Tiger Lyne, as the honourable Member for Glamorgan is now very generally called, is on the warpath, again, on the lookout for sheep killers, nay even manslayers. If he tells us the truth, the jungles of India do not furnish anything like the terrors that our own east coast does in the matter of wild beasts of the most ferocious kinds. According to Tiger Lyne, these dreadful animals may be seen in their hundreds, stealthily sneaking along, seeking whom they may devour, and it is estimated that in less than two years they will have swallowed up every sheep and bullock in Glamorgan.

Daniel struggled to accept that a major extinction was happening right under his nose, and for so little reason. Like Elizabeth, he felt like an onlooker at a train wreck. It was just a different train wreck. A vigorous debate began among the members of the Royal Society. Some thought an education campaign could do some good. Others believed zoos should try to acquire sufficient animals to support captive breeding through a private bounty on live specimens. Maria Island was proposed as a possible sanctuary for a remnant population.

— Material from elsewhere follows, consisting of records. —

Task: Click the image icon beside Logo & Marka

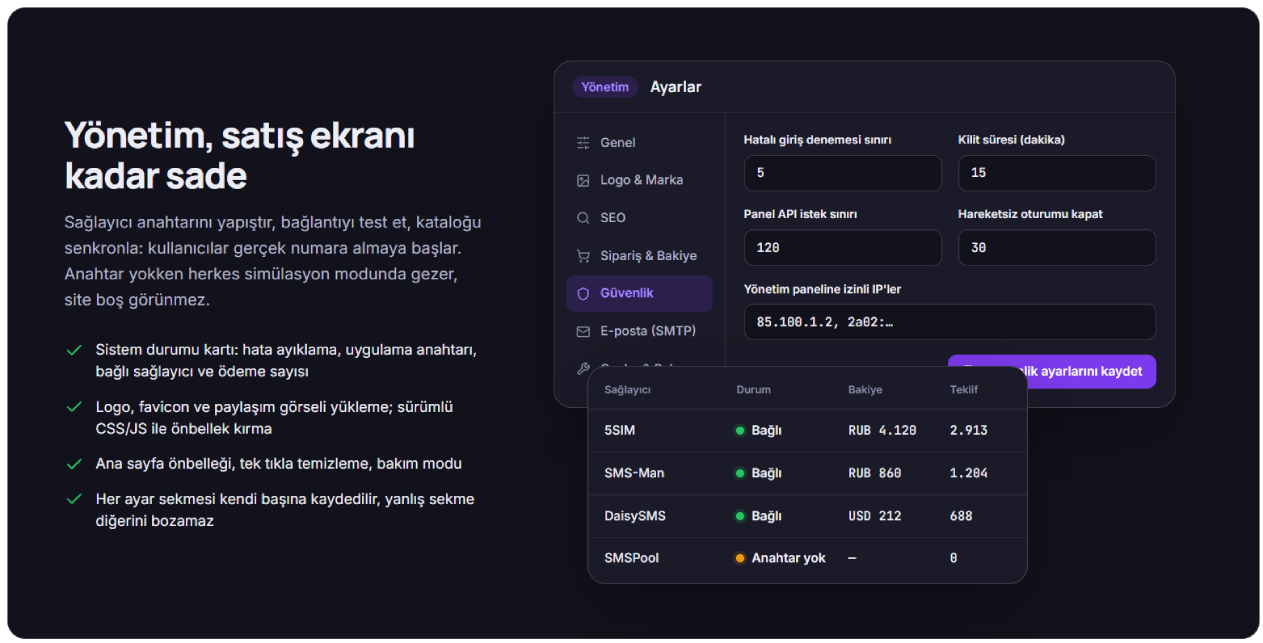Action: point(583,180)
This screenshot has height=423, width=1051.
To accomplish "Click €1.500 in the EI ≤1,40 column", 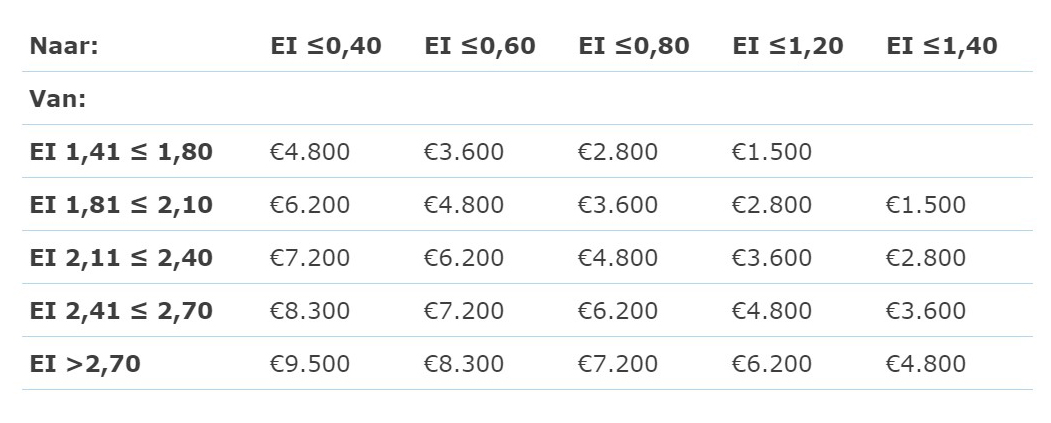I will tap(926, 205).
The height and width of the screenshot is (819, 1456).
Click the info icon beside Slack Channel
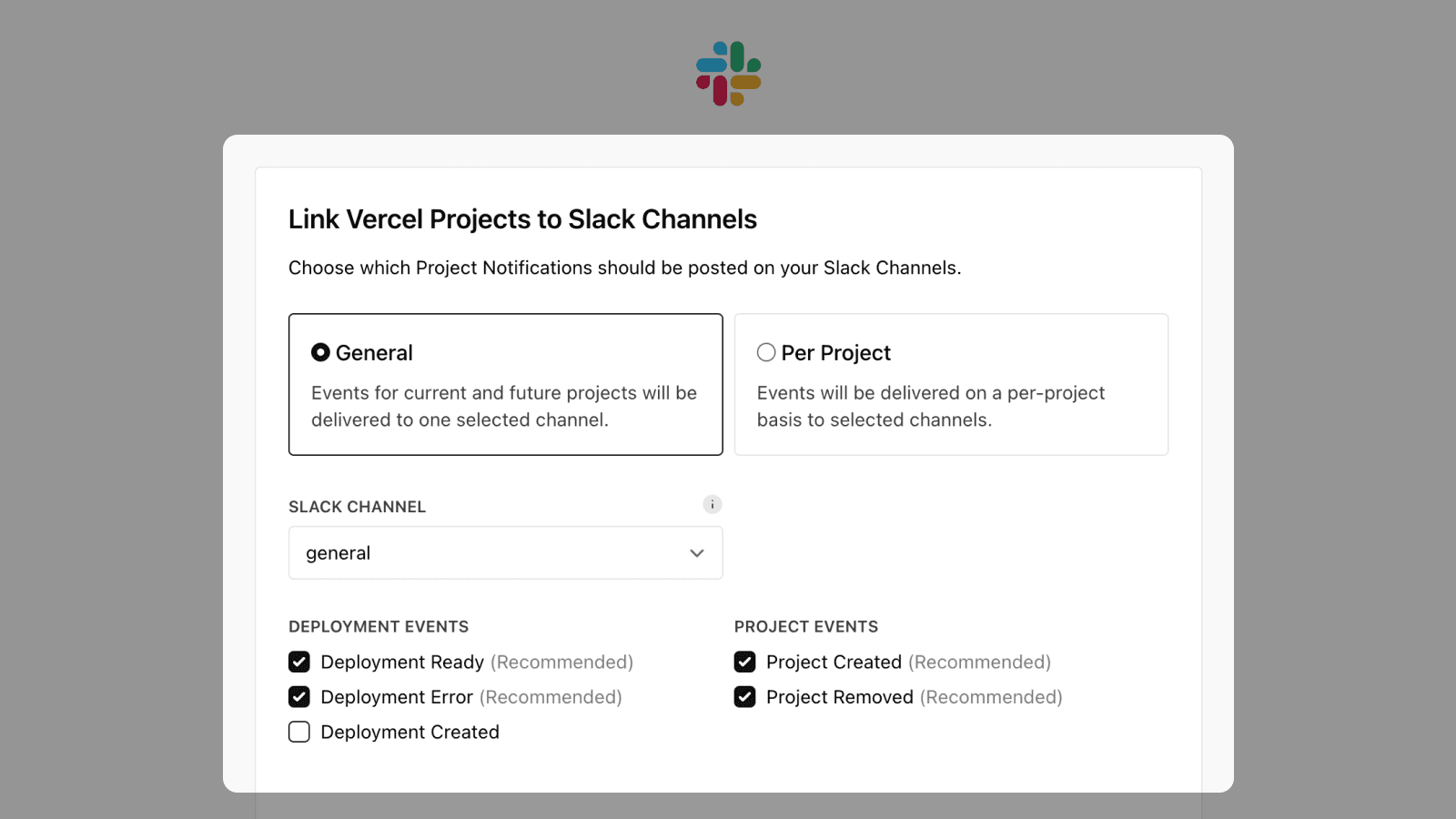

‘It’s hopeless,’ said Daniel. ‘If a man captures a thylacine out in the backblocks, he has only to chop its head off and claim a pound. This does not spoil the skin, which then earns him several more. Far simpler than lugging a live animal for miles to a train station, in the hope of sending it to a zoo and perhaps gaining a greater reward.’

Glum silence greeted these words. His reasoning was faultless.

Daniel finished packing for the trip home. Checking himself in the mirror, he snatched his tie undone and began again. He needed Lizzie. He needed Binburra. Coomalong, his grand old house, didn’t feel like home any more. There was nothing left for him in Hobart, not now the bounty scheme had passed.

Daniel’s thoughts turned to the cubs. He hadn’t told anybody from the Royal Society about his rare guests. They’d want to put them in a zoo. But he had a different plan – to release the young thylacines into the highest, most inaccessible reaches of the Binburra ranges, at a place called Tiger Pass. Let them make one final, improbable stand against extinction.